MANAGE NETWORK ACCOUNTS

  • Distinct Requirement: Unlike local accounts and groups, network accounts necessitate a Directory Server within the network.

  • Directory Servers:

    • Function: They act as a central repository for storing and managing various forms of information, including:

    • Identity profiles

    • Access privileges

    • Application and network resources

    • Printers, network devices, and manufactured components

  • Examples of Directory Servers:

    • Windows: Domain Controller with Active Directory, Group Policy

    • Unix/Linux: Samba 4, OpenLDAP, FreeIPA

  • Note: It’s customary for Windows Domain Controllers to manage directory services for networks containing Linux servers.

ONBOARDING

  • Definition: In human resources, onboarding refers to the systematic process of introducing newly hired employees into an organization.

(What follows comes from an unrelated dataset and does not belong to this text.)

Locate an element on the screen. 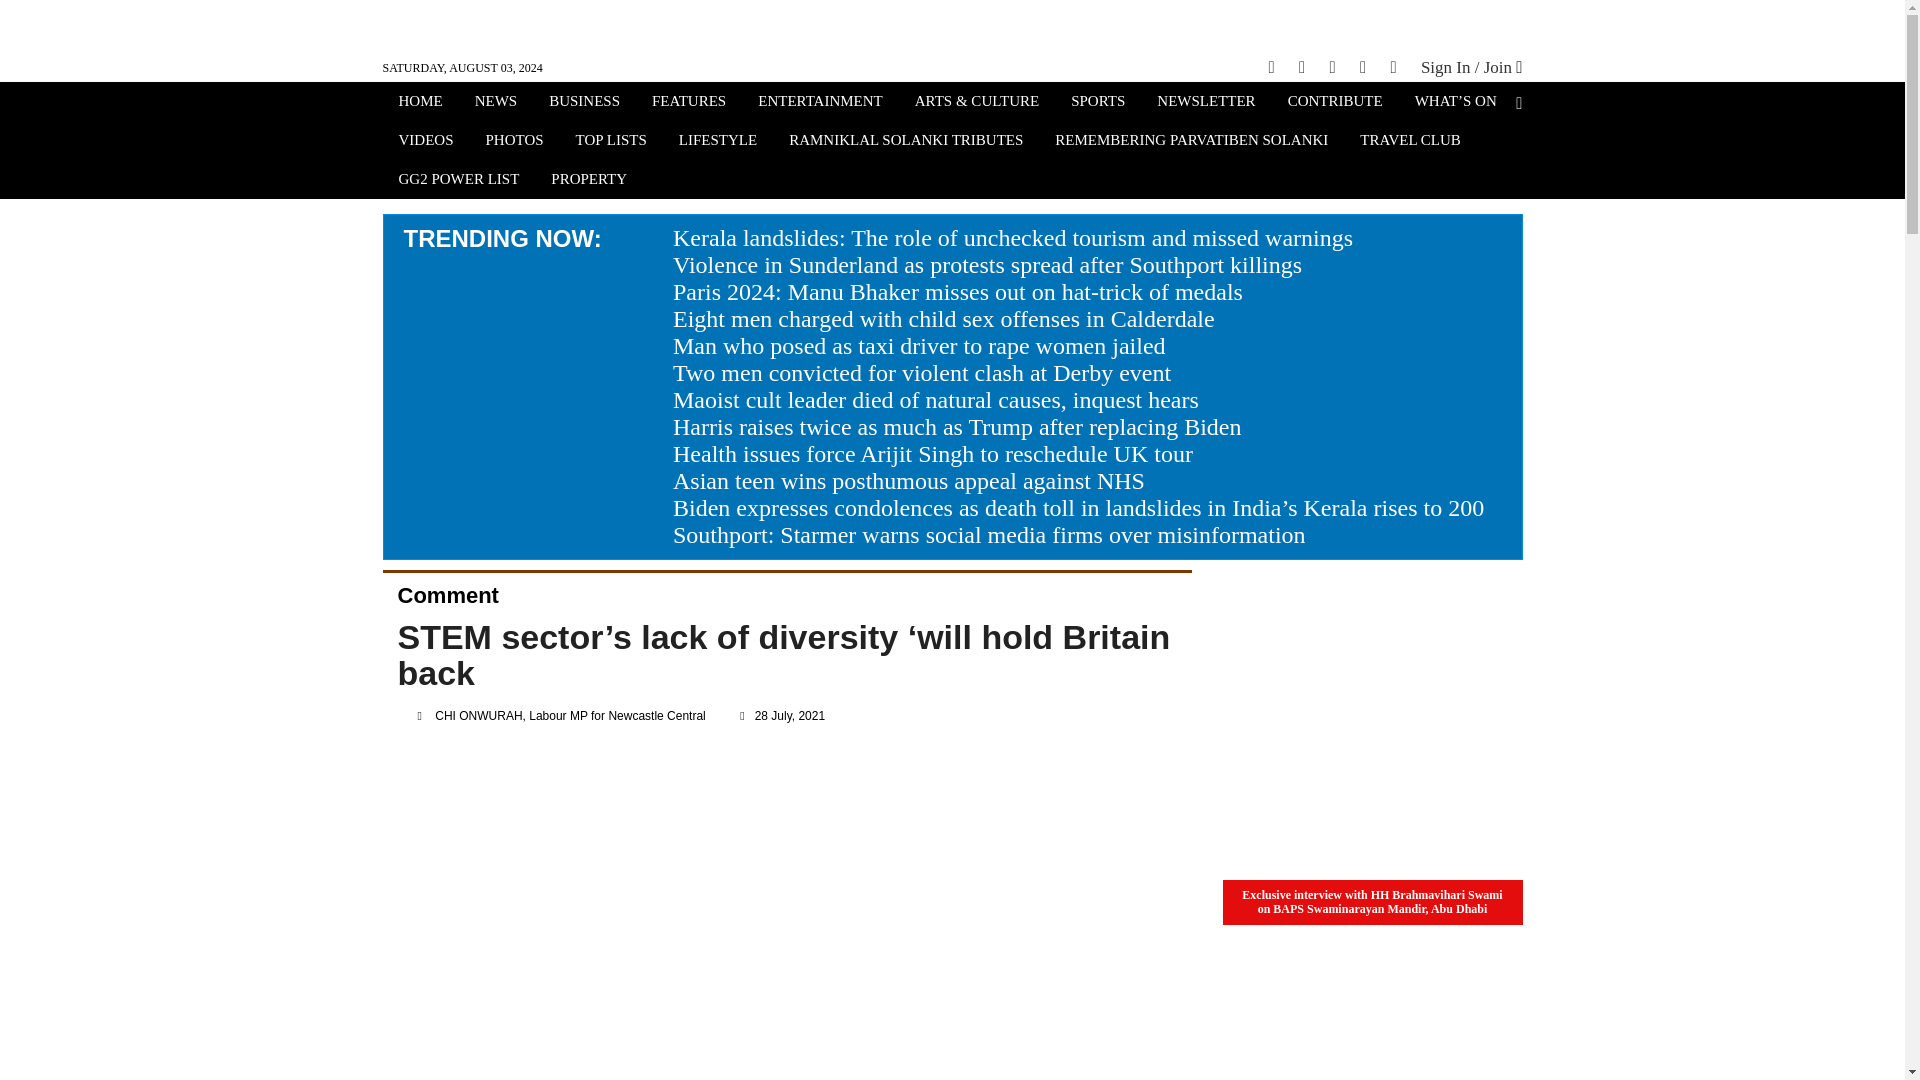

  • Importance: It plays a crucial role in helping employees comprehend their new position and job responsibilities.

  • System Administrator's Role: Administrators are responsible for account creation and provisioning within this onboarding process.

OFFBOARDING

  • Definition: Offboarding denotes the formal process of separation between an employee and a company due to resignation, termination, or retirement.

  • System Administrator's Responsibility: Administrators are tasked with de-provisioning user resources during offboarding.